» EXERCISE DETAILS: Would you retype exactly the lines below, starting with the one that has "Open Pinza Halstead Curva Sin Dientes 12cm" and going on through the one that has "Tap the 22,297 points badge", with no pictures and nothing else?
• • • •
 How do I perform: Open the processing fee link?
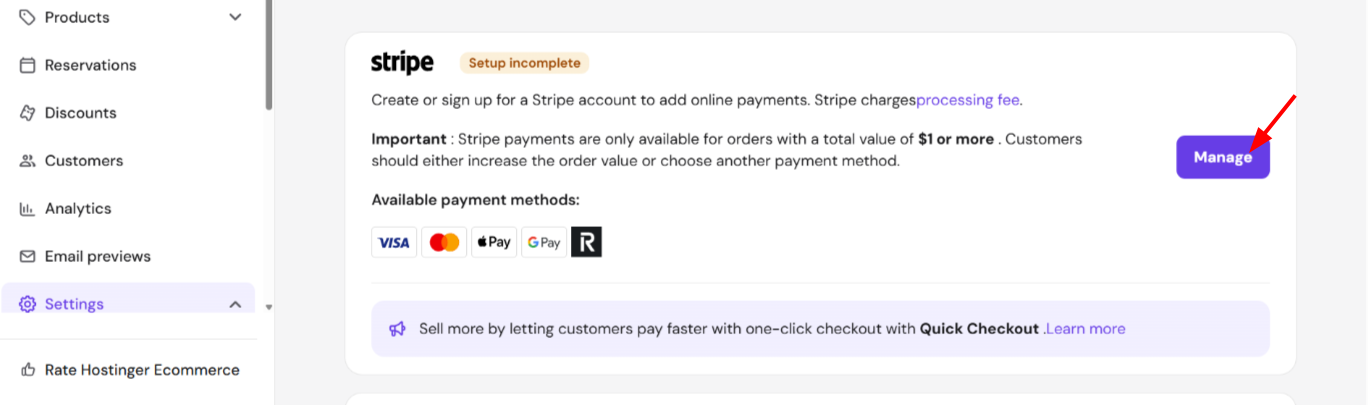pyautogui.click(x=968, y=100)
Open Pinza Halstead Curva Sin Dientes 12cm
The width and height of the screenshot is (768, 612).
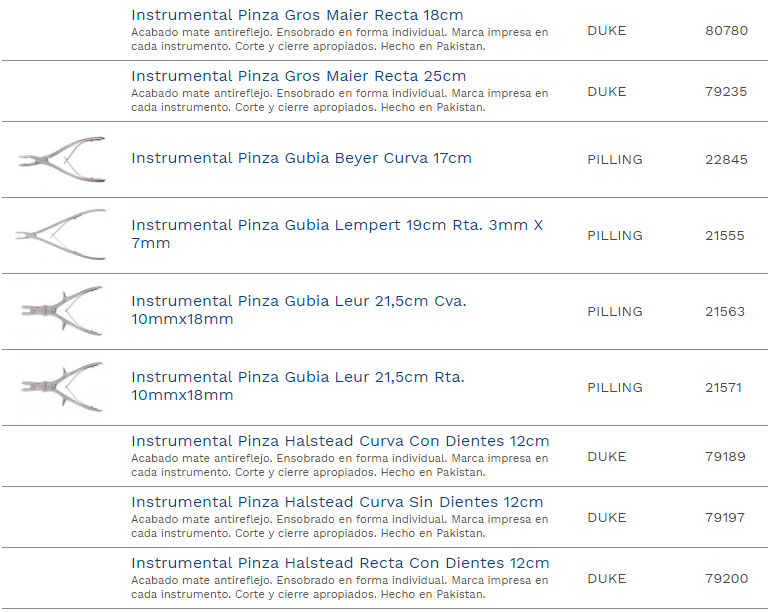337,502
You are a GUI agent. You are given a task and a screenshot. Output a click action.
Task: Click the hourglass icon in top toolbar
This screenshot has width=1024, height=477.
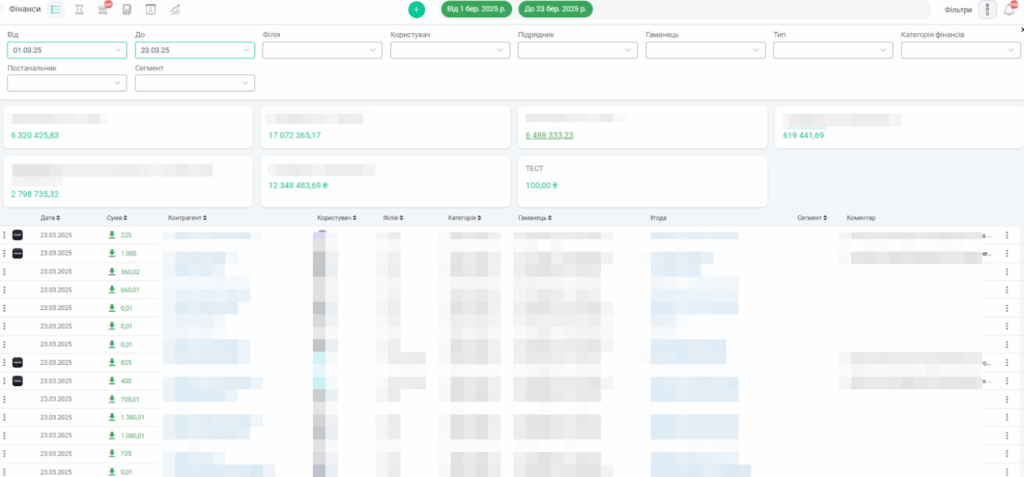coord(80,9)
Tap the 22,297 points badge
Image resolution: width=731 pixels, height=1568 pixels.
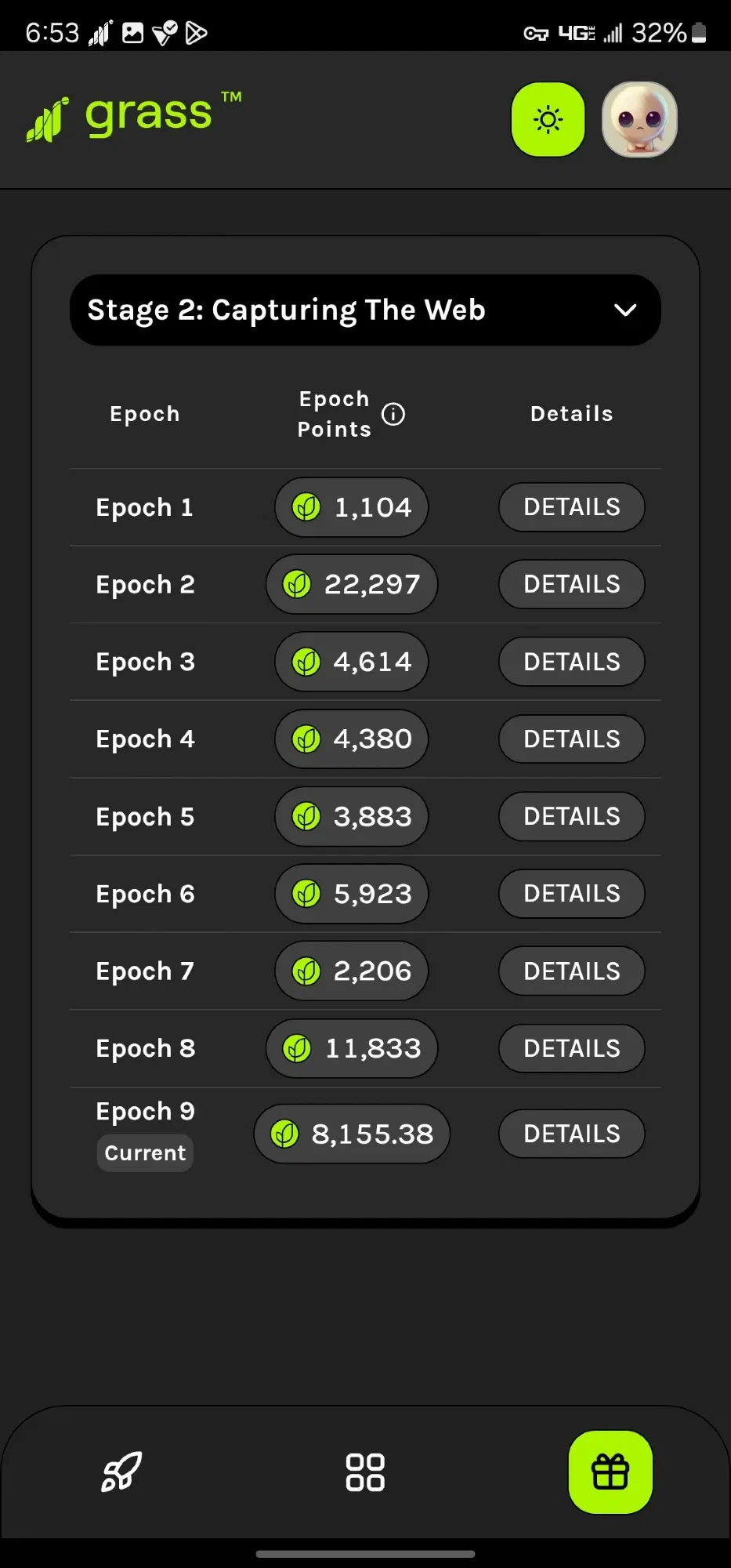(352, 584)
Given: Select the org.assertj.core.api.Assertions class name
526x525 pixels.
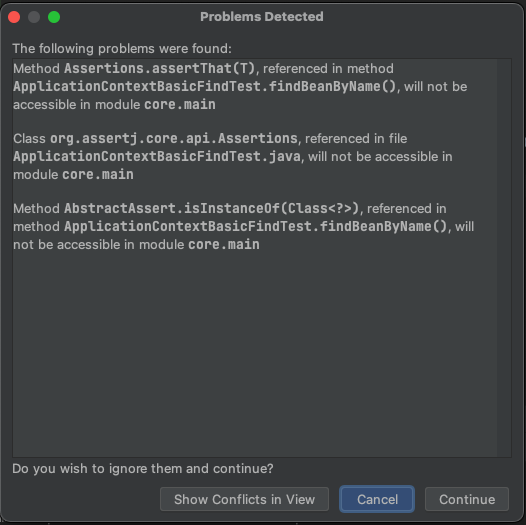Looking at the screenshot, I should point(174,139).
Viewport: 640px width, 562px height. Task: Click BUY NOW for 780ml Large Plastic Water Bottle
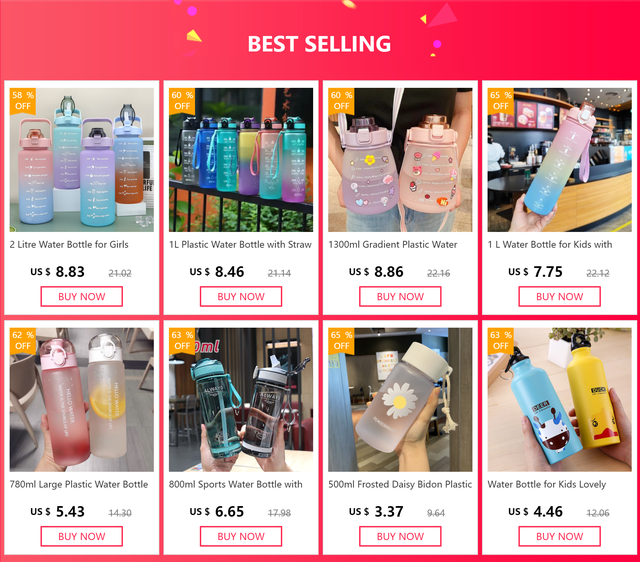[82, 536]
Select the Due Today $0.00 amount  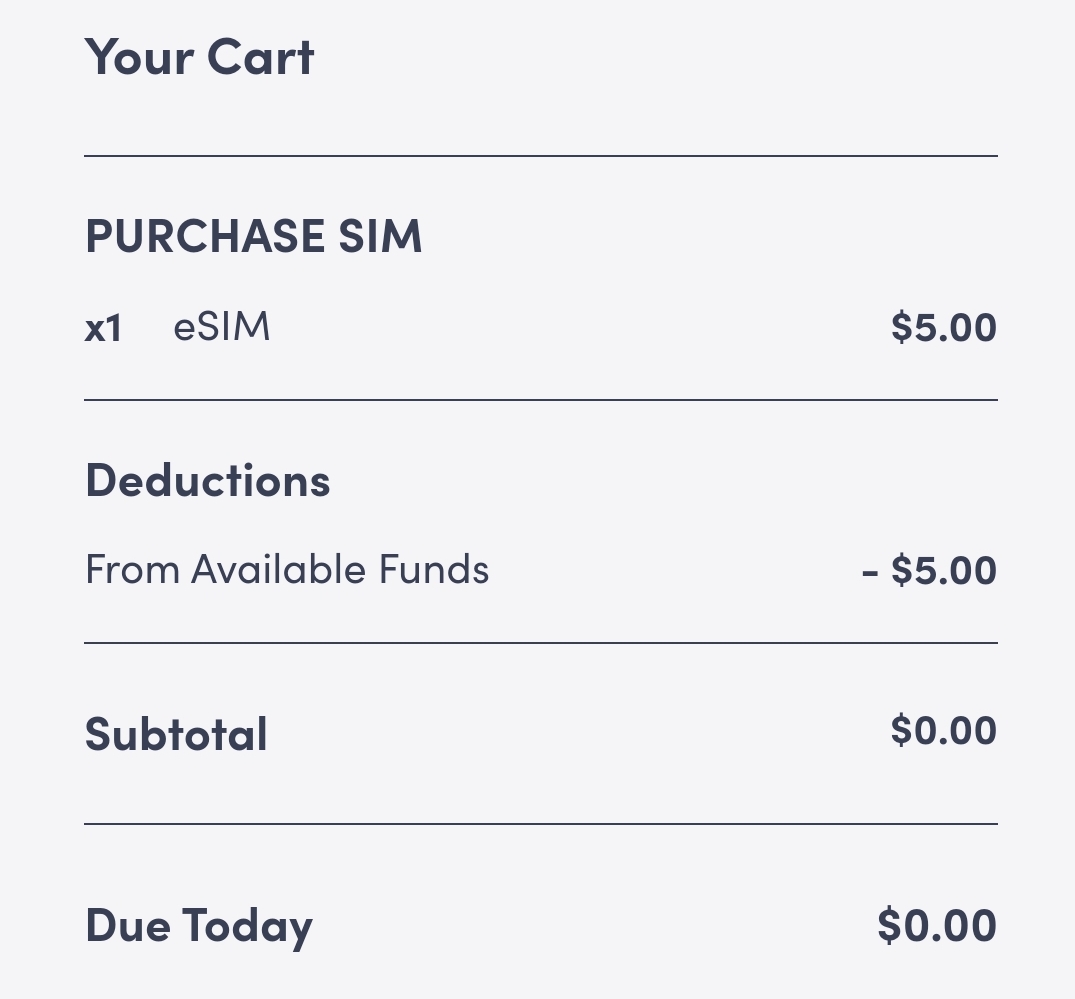pos(937,925)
• • • •
» RESPONSE TO THIS TASK:
Open Pinza Halstead Curva Sin Dientes 12cm
The width and height of the screenshot is (768, 612).
337,502
You are a GUI agent. You are given a task and a screenshot. Output a click action.
Task: Click the hourglass icon in top toolbar
This screenshot has width=1024, height=477.
coord(80,9)
Tap the 22,297 points badge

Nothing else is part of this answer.